Text passage:
★ ★ ★
Evaluate a PyTorch recipe’s final global model on selected clients.

Unlike full cross-site evaluation, this helper does not ask clients to submit their local models. It locates the recipe’s persisted global model and sends only that model for validation after training.

Parameters:

recipe – PyTorch recipe to augment with final global model evaluation.
participating_clients – Optional client names to run validation. If not provided, all clients connected when the controller starts are used.
validation_timeout – Timeout in seconds for validation tasks. Defaults to 6000, matching CrossSiteModelEval’s existing default.

Raises:

TypeError – If participating_clients is not a list of strings.
ValueError – If participating_clients is empty, the recipe is not PyTorch, or the recipe has no model persistor.
RuntimeError – If a cross-site evaluation workflow is already configured.

collect_non_local_scripts(job: FedJob) → List[str][source]

Collect scripts that don’t exist locally.

This utility function is used by ExecEnv subclasses to validate script resources before deployment. Scripts are considered “non-local” if they are absolute paths that don’t exist on the local machine.

Parameters:: job – The FedJob to check for non-local scripts.
Returns:: List of absolute script paths that don’t exist on the local machine.

ensure_config_type_dict(config: Dict[str, Any] | None) → Dict[str, Any] | None[source]

Ensure a component config dict has config_type ‘dict’ and is normalized for the config layer.

Used by FedOpt-style recipes for optimizer_args and lr_scheduler_args: those dicts have ‘path’ or ‘class_path’ plus ‘args’, and would otherwise be treated as component configs and instantiated during config scan (e.g. torch.optim.SGD without params). This function: - Accepts either ‘path’ or ‘class_path’ (for consistency with recipe model_config); if only

‘class_path’ is set, copies it to ‘path’ so the component builder and runtime code work unchanged.

Sets config_type to ‘dict’ when missing so the component builder does not instantiate at load time; the optimizer/scheduler is instantiated at runtime when params/optimizer are available.

Parameters:: config – A component-style config dict (e.g. {‘class_path’: ‘torch.optim.SGD’, ‘args’: {‘lr’: 1.0}} or {‘path’: ‘…’, ‘args’: {…}}) or None.
Returns:: A copy of config with config_type ‘dict’ if missing and path set from class_path if needed; None if config is None.

extract_persistor_id(result: Any) → str[source]

merge_config_overrides(defaults: Dict[str, Any], overrides: Dict[str, Any] | None, name: str) → Dict[str, Any][source]: Return a shallow merge of recipe defaults and user overrides.

prepare_initial_ckpt(initial_ckpt: str | None, job) → str | None[source]

Prepare initial_ckpt for job deployment.

Relative path: treated as a local file. The file is bundled into the server app’s custom directory and the basename is returned for runtime resolution.
★ ★ ★
Required actions:
1. What is the default validation_timeout in seconds according to the API documentation?
2. From the API documentation, write out the passage that begins with the words containing "TypeError – If" and ends with "absolute paths that don’t exist on the local machine.".

Source excerpt:
★ ★ ★
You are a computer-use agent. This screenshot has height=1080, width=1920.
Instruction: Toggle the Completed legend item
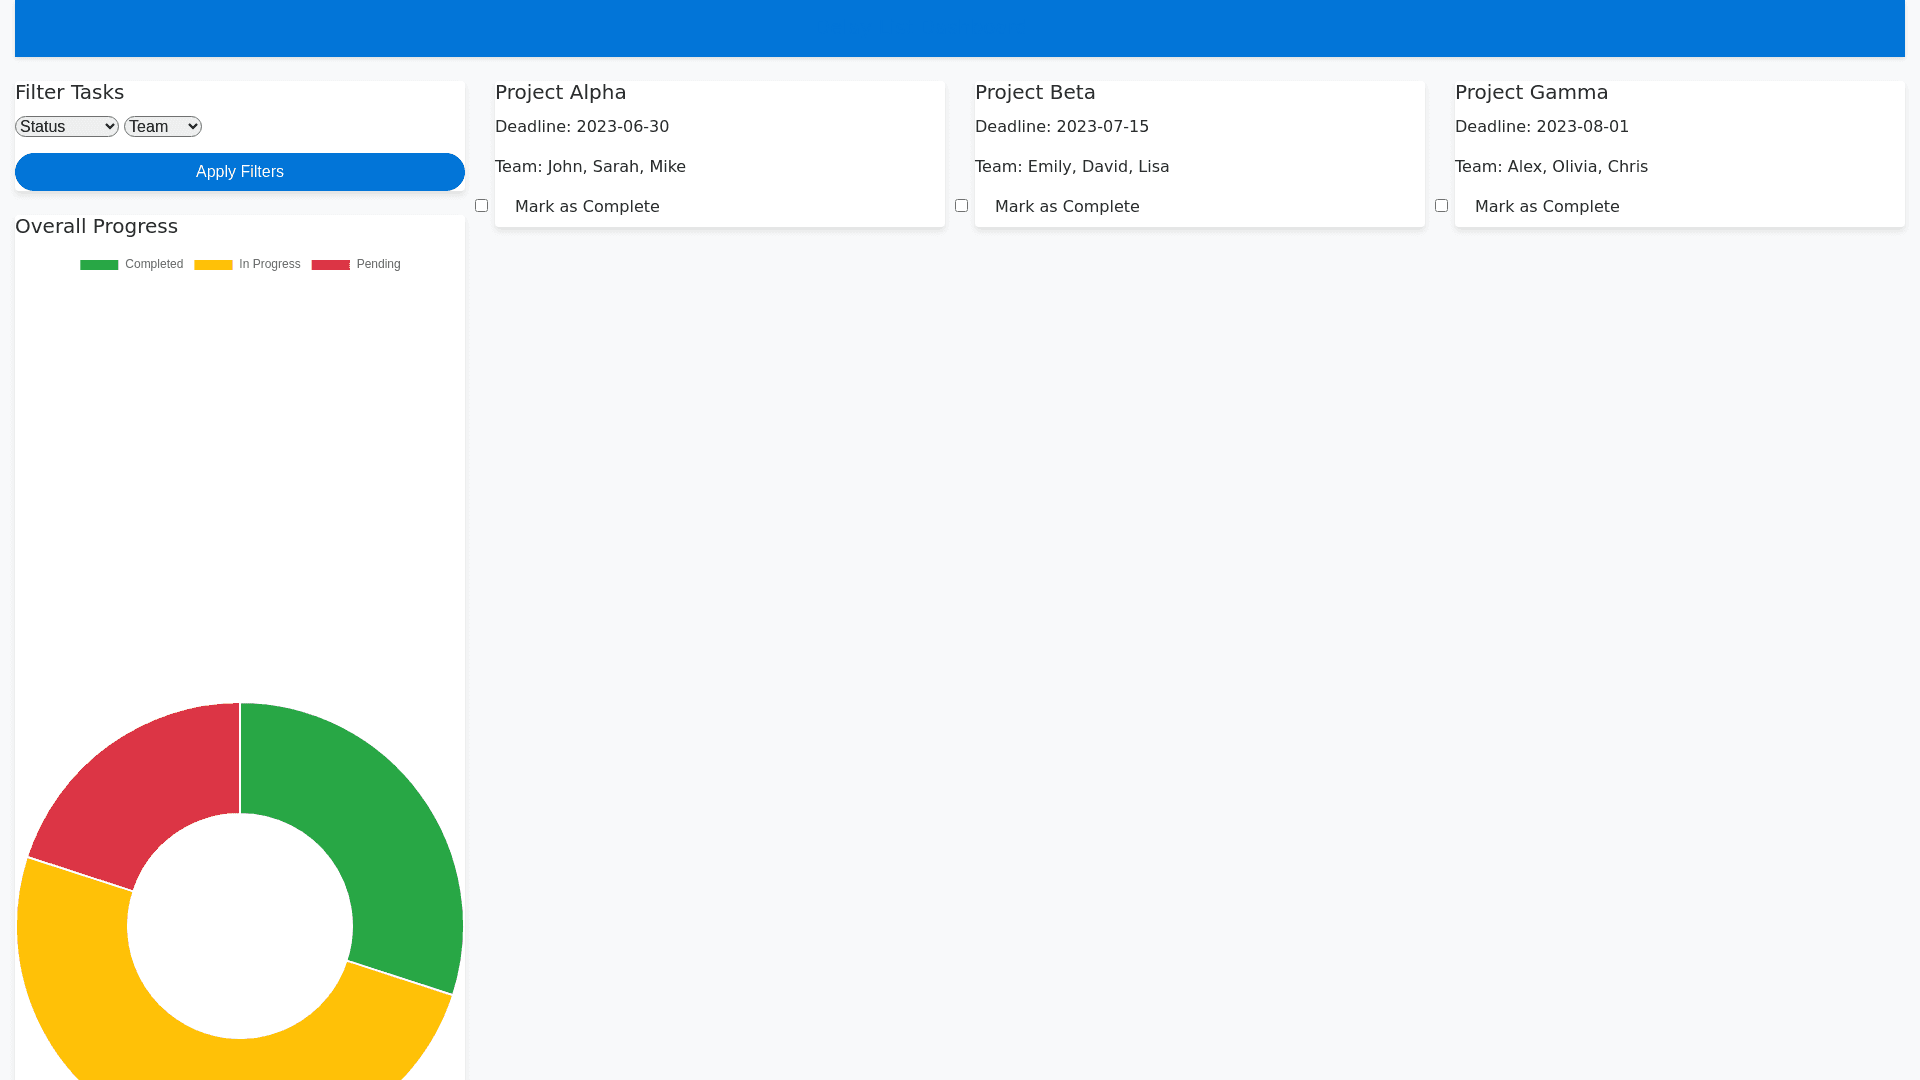point(132,264)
★ ★ ★
Results for each task:
1. 6000 seconds

2.
TypeError – If participating_clients is not a list of strings.
ValueError – If participating_clients is empty, the recipe is not PyTorch, or the recipe has no model persistor.
RuntimeError – If a cross-site evaluation workflow is already configured.

collect_non_local_scripts(job: FedJob) → List[str][source]

Collect scripts that don’t exist locally.

This utility function is used by ExecEnv subclasses to validate script resources before deployment. Scripts are considered “non-local” if they are absolute paths that don’t exist on the local machine.